Aber: In vielen Ländern – und auch in Deutschland – ist Diskriminierung von
Frauen oft keine rechtsstaatliche Ordnung mehr, sondern das Gegenteil: ein
gesellschaftliches Relikt, rechtlich ahnbar.
In Iran ist die gewaltsam Unterdrückung von Frauen in nahezu jedem
Lebensbereich nach wie vor Staatsdoktrin.
Das darf uns nicht kalt lassen. Ob wir eine persönliche Verbindung zu Iran
haben, religiös sind oder nicht, uns Feministinnen und Feministen nennen
oder nicht: Dass ein zu locker sitzendes Kopftuch den Tod einer jungen
Frau, und mittlerweile vieler weiterer mutiger Iranerinnen und Iraner, in
den Augen der Islamischen Republik rechtfertigt, ist unerträglich.
In den letzten vier Jahrzehnten haben die Iranerinnen und Iraner gegen die
Unterdrückung durch das Regime gekämpft. Und in den vergangenen beiden
Monaten haben sie ihren Widerstand auf eine neue Ebene gehoben: Seit dem
gewaltsamen Tod der jungen Kurdin Jina Mahsa Amini fordern sie – von
Sanandaj bis Teheran, von jungen Studentinnen bis zu Großmüttern aus der
Arbeiterklasse: „Jin, Jiyan, Azadî“ – Frau, Leben, Freiheit.
Diese von kurdischen Kämpfenden geprägte Parole wird nun in ganz Iran
gerufen.
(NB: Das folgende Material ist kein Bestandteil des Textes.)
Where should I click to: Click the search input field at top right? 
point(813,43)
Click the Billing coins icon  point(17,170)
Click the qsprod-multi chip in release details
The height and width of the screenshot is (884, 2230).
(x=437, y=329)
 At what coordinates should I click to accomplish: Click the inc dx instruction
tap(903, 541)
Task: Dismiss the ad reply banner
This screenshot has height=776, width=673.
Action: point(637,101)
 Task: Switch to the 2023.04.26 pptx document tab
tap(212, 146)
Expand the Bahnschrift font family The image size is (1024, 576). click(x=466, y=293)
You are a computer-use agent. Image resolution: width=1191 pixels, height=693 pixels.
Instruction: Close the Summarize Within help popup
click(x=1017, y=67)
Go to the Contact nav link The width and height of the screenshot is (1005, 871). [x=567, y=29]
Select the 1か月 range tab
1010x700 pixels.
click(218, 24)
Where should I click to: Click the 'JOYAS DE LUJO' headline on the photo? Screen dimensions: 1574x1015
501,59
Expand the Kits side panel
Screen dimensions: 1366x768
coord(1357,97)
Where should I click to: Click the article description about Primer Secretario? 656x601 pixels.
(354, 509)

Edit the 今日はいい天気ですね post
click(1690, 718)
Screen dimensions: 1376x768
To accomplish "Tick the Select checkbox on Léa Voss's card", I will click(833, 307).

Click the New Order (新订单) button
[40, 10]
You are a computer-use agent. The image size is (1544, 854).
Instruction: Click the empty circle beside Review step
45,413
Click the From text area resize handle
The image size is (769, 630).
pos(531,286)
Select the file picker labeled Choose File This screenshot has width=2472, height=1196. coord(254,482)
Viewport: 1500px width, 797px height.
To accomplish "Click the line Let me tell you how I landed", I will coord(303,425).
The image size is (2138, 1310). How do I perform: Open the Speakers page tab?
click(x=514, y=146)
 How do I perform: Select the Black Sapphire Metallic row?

Die Iranerinnen und Iraner meinen es ernst, und sie geben nicht
nach.
Als Journalistinnen und Journalisten müssen wir ihnen zuhören, müssen ihre
Stimmen nach außen tragen, ihnen Gehör verschaffen.
Denn, um den US-amerikanischen Investigativjournalisten Bob Woodward zu
paraphrasieren: Demokratie stirbt nicht nur in der Dunkelheit, sie kann
dort gar nicht erst wachsen.
Und Dunkelheit ist, was das Regime versucht zu erreichen: Indem es den
Internetzugang der Iranerinnen und Iraner immer wieder unterbricht, indem
es versucht, seine Propaganda über die Proteste in der Welt zu verbreiten.
Die taz hat über die Demonstrationen in Iran, die mittlerweile wohl zu
einer Revolution herangewachsen sind, berichtet, seitdem sie am 16.
September begonnen haben. Wir haben viele verschiedene Stimmen publiziert –
manche kontrovers, manche berichtend, manche sehr persönlich.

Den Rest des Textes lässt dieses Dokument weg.